- Exercise requirements
Whenever a line of the listing contains the string "Identify", return that line.
-*-
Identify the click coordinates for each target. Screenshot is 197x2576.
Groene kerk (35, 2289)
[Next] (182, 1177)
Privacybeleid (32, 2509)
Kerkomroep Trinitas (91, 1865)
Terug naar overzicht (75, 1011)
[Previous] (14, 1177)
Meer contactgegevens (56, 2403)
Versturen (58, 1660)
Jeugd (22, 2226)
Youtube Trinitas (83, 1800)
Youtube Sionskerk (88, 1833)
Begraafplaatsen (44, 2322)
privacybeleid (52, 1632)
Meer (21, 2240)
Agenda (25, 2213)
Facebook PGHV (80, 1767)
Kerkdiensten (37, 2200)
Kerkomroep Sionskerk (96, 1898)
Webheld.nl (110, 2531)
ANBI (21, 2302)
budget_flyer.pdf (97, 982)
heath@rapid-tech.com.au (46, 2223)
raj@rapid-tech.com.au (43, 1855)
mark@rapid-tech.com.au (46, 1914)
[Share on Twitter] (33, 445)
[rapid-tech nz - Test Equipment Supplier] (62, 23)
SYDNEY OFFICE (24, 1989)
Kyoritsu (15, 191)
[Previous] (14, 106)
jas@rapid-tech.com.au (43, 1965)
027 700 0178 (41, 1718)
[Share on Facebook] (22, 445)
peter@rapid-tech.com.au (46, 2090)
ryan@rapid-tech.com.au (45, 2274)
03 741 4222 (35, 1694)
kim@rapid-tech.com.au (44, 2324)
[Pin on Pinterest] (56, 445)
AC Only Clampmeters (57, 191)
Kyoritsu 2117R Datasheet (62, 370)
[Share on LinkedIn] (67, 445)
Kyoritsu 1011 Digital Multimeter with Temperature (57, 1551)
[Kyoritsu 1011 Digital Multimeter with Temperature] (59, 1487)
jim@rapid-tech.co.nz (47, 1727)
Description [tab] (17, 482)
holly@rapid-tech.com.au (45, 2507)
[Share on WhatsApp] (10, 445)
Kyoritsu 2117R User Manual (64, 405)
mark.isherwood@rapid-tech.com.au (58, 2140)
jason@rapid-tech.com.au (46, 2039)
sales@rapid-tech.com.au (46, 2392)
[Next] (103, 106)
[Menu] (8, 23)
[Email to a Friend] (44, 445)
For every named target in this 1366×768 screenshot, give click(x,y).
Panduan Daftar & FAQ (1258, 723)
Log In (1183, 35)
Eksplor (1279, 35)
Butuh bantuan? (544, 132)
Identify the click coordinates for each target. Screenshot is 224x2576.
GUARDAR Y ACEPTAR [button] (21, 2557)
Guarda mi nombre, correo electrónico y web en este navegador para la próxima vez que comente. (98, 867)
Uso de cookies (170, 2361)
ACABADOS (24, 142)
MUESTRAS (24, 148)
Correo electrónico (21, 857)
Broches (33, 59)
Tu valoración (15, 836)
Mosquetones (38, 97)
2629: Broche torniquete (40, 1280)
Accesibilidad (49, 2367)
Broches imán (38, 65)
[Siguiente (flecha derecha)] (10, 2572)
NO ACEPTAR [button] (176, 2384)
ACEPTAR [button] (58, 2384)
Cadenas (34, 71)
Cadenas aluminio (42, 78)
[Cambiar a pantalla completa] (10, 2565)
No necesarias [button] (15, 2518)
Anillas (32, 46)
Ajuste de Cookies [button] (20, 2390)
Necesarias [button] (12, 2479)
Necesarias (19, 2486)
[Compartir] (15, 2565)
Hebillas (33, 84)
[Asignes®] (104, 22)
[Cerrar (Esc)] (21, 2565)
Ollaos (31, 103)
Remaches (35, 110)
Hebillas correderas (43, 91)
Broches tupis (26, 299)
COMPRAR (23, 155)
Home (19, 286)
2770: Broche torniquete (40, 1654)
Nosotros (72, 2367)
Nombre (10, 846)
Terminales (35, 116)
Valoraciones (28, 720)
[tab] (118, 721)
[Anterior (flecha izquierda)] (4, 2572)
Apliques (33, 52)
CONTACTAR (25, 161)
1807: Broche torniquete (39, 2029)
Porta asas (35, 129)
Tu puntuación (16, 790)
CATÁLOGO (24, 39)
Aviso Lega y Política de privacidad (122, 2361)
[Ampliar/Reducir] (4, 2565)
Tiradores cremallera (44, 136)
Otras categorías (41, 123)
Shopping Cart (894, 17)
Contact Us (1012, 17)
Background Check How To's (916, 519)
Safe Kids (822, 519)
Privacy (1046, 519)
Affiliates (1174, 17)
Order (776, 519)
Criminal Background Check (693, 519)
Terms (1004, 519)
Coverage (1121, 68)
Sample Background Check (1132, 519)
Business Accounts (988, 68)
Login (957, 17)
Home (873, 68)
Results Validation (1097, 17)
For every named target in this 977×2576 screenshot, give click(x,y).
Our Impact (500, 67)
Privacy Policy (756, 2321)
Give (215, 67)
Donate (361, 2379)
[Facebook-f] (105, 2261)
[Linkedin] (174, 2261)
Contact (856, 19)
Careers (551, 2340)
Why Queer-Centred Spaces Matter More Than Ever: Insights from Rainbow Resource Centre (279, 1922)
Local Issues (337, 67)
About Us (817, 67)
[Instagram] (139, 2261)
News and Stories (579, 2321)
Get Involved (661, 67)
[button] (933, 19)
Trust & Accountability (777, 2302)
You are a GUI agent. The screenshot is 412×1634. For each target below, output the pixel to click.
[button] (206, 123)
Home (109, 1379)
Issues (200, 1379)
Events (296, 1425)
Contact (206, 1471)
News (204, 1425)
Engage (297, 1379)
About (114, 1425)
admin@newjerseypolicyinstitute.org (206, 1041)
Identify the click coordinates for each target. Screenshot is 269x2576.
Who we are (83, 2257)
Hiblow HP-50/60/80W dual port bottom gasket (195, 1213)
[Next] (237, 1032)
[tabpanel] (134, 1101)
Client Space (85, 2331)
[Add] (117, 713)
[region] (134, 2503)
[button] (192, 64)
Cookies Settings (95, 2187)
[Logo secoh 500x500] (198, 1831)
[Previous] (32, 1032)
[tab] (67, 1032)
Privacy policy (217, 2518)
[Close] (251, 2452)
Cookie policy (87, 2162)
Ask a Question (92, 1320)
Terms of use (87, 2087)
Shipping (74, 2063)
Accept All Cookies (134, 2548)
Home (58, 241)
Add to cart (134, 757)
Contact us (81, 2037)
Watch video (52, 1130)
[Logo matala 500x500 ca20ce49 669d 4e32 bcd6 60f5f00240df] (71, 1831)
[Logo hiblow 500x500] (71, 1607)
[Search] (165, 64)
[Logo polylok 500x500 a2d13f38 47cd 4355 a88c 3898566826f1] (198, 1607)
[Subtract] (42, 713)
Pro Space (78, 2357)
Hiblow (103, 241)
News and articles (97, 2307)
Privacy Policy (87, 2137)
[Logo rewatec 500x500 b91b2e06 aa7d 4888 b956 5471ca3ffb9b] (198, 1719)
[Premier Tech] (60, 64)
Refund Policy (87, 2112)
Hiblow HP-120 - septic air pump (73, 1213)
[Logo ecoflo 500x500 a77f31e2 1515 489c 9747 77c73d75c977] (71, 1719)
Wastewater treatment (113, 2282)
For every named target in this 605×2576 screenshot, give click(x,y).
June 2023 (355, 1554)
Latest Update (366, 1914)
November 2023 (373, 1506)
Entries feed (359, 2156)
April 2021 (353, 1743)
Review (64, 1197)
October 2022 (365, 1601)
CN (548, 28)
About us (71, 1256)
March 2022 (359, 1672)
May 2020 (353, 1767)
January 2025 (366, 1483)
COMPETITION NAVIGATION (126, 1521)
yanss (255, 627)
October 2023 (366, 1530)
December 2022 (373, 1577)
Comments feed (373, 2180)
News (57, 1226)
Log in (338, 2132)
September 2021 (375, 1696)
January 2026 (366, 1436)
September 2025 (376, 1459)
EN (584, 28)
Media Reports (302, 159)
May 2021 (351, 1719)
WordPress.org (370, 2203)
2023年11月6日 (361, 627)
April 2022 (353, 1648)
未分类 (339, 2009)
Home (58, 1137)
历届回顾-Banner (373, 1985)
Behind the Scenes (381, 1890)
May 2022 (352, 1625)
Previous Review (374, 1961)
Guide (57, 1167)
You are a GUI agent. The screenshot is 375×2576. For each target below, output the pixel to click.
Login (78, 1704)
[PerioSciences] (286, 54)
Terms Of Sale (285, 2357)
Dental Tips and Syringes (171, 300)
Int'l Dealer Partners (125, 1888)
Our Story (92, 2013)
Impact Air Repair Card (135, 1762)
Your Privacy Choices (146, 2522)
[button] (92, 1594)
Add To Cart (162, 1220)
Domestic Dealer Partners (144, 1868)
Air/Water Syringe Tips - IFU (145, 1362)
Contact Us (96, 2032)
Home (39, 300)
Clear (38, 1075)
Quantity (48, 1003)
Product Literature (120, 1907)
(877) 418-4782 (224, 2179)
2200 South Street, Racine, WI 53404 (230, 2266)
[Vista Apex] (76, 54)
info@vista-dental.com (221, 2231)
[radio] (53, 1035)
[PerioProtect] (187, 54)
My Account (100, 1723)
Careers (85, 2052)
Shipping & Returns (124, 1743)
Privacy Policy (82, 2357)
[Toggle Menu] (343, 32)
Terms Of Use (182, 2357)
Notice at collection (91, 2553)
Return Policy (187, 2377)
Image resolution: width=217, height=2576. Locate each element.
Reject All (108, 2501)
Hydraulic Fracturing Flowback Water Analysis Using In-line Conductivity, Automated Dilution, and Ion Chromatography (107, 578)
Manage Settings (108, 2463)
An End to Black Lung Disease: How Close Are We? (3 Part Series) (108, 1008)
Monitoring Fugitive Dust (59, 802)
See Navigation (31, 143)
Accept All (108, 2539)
-*-
- Solution to this problem
Identify the click coordinates for each target. Screenshot is 197x2576.
Identify the click coordinates for each target. Screenshot is 224x2576.
Identify the click coordinates for each target. Screenshot is 269x2576.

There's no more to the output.